- [The exercise]: Could you set out the lines of the records below as a numbered list, skipping any blank lines and leaving the pictures out?

- [Listed entries]:
:::

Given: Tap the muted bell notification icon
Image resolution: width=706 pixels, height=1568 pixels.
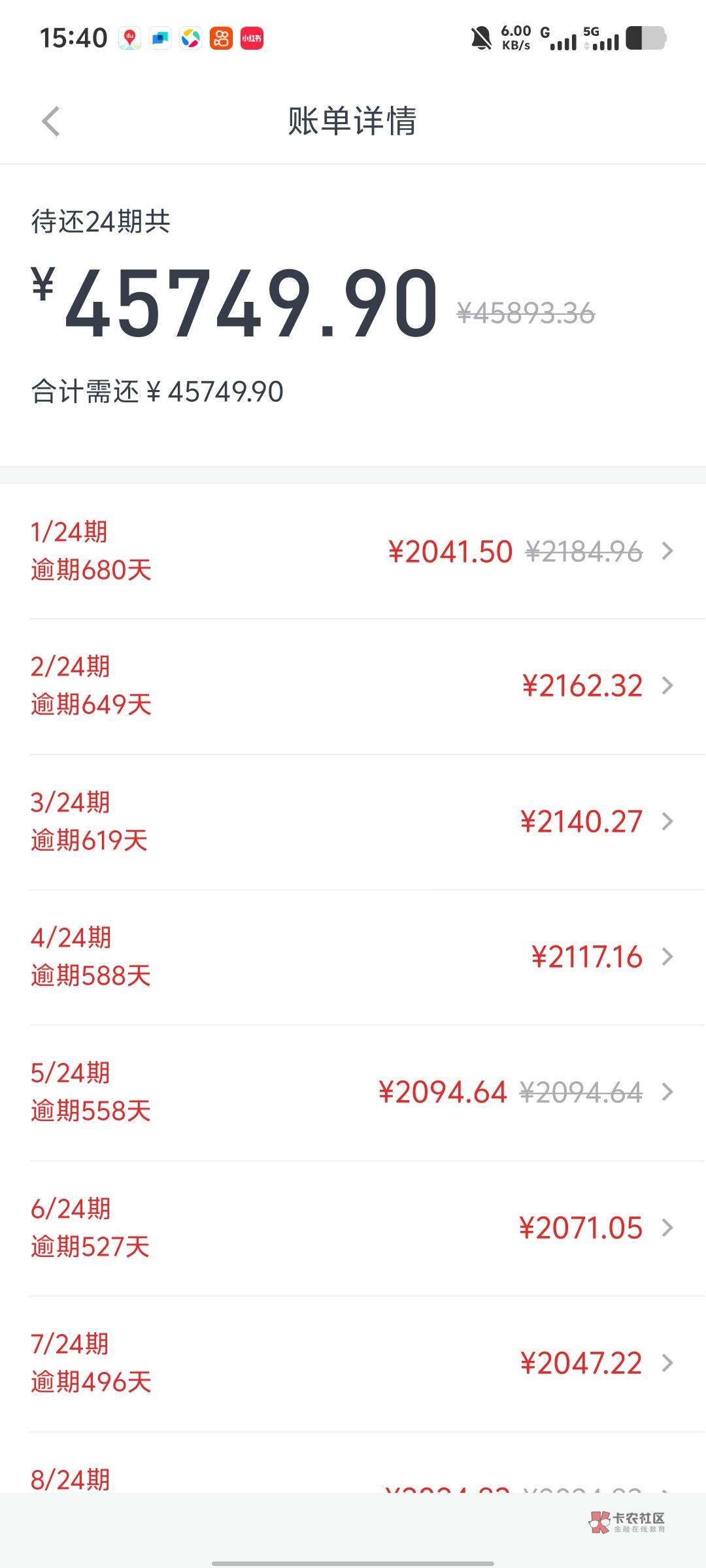Looking at the screenshot, I should (x=481, y=39).
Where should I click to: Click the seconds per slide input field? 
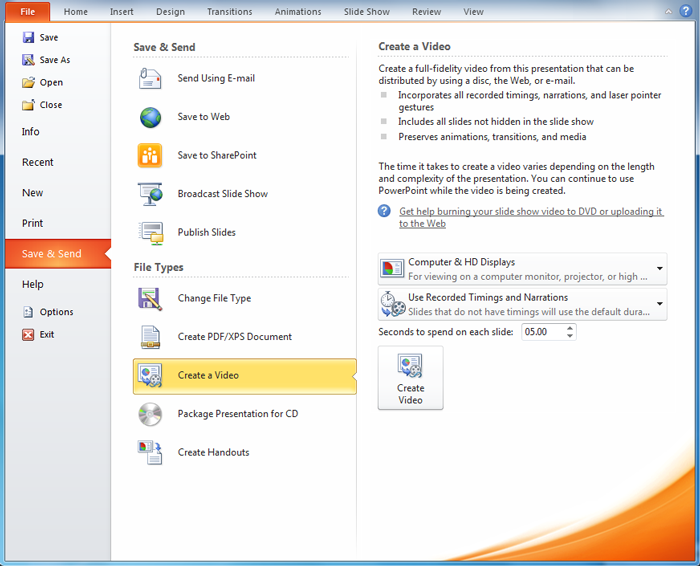point(542,332)
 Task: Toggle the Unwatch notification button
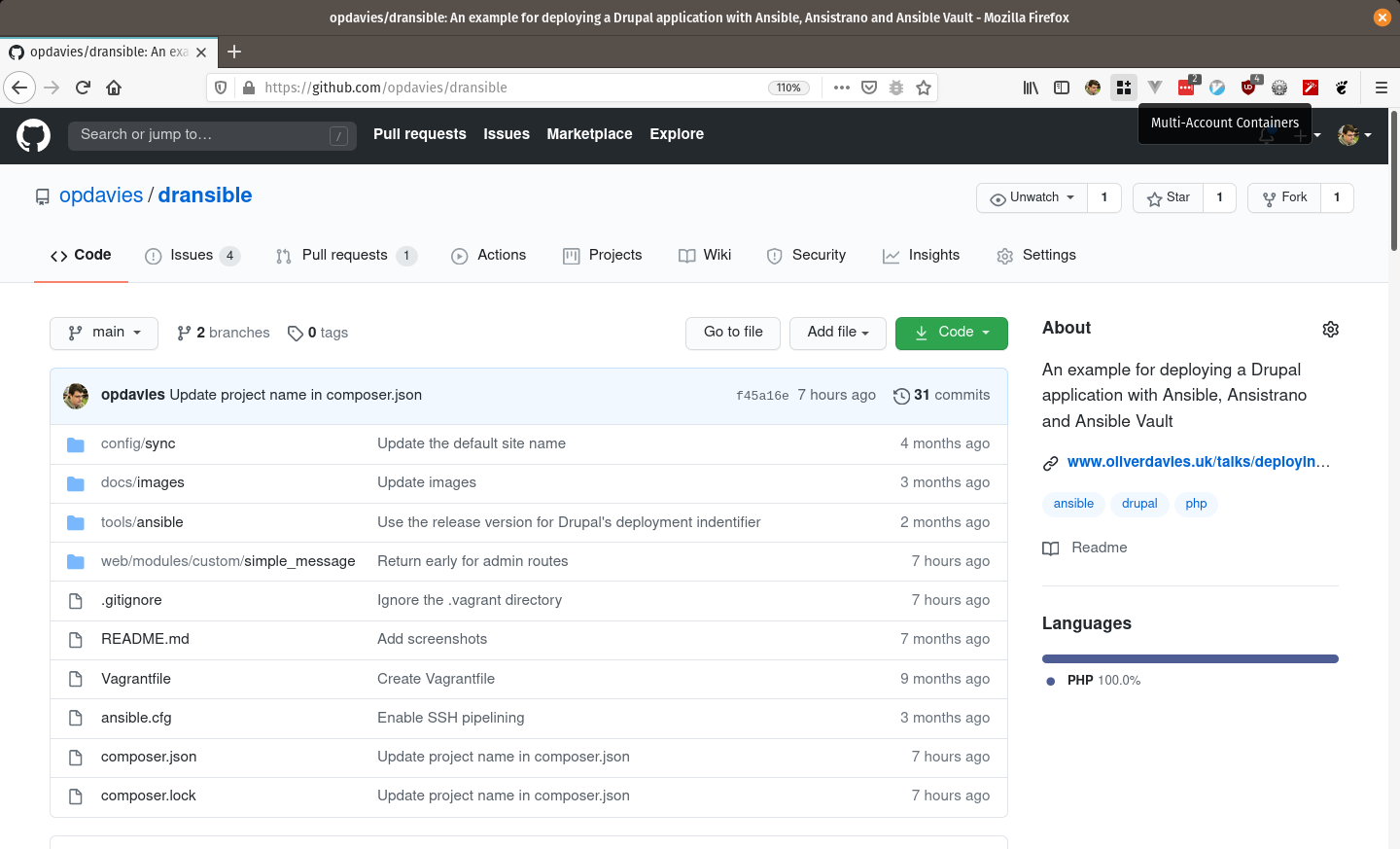(1032, 197)
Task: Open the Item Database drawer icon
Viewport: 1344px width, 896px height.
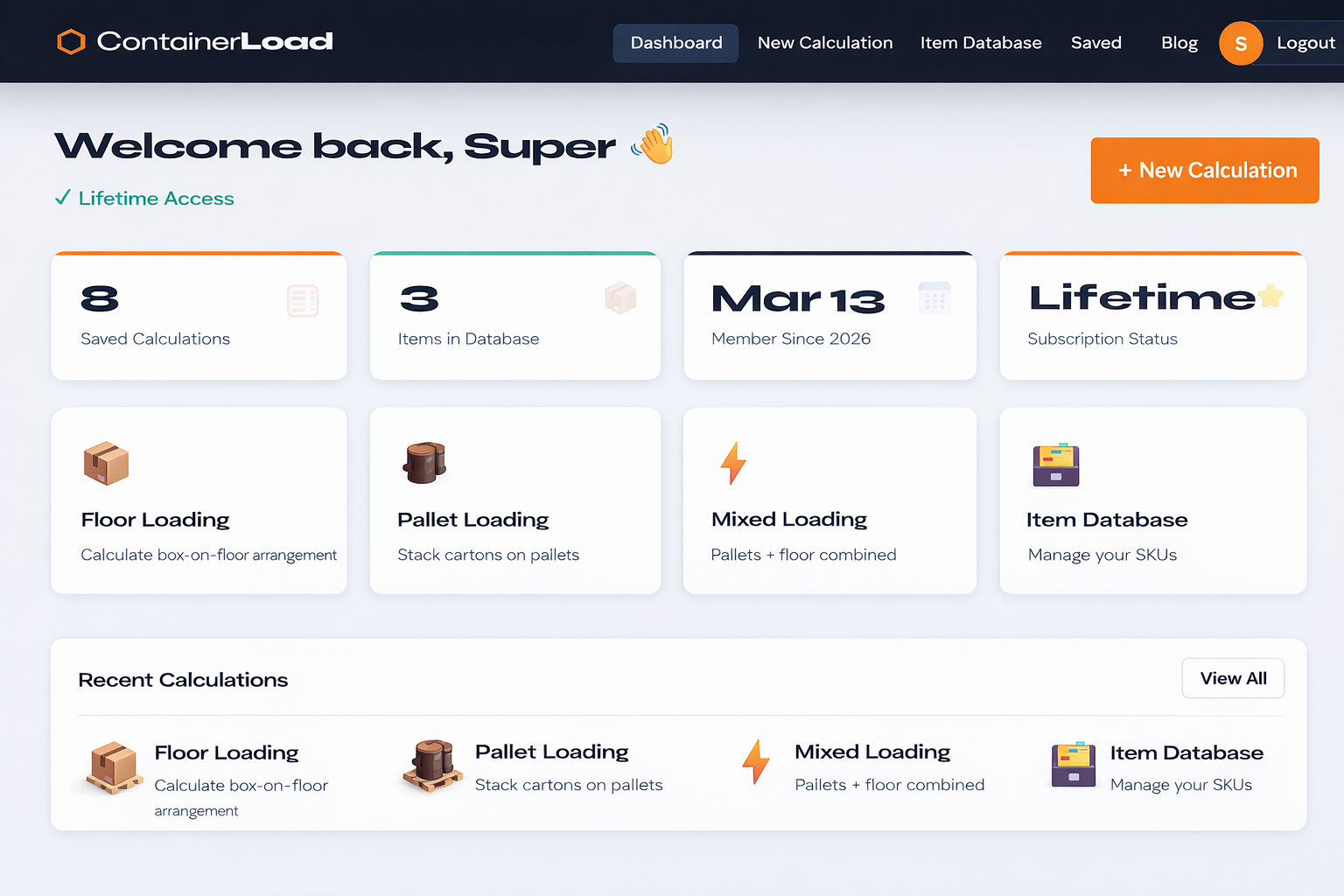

:::

- [Correct output]:
1. Given: Tap the muted bell notification icon
2. Image resolution: width=706 pixels, height=1568 pixels.
3. Looking at the screenshot, I should (x=481, y=39).
4. Where should I click to: Click the seconds per slide input field? 
5. point(542,332)
6.  Task: Toggle the Unwatch notification button
7. (1032, 197)
8. Task: Open the Item Database drawer icon
9. Viewport: 1344px width, 896px height.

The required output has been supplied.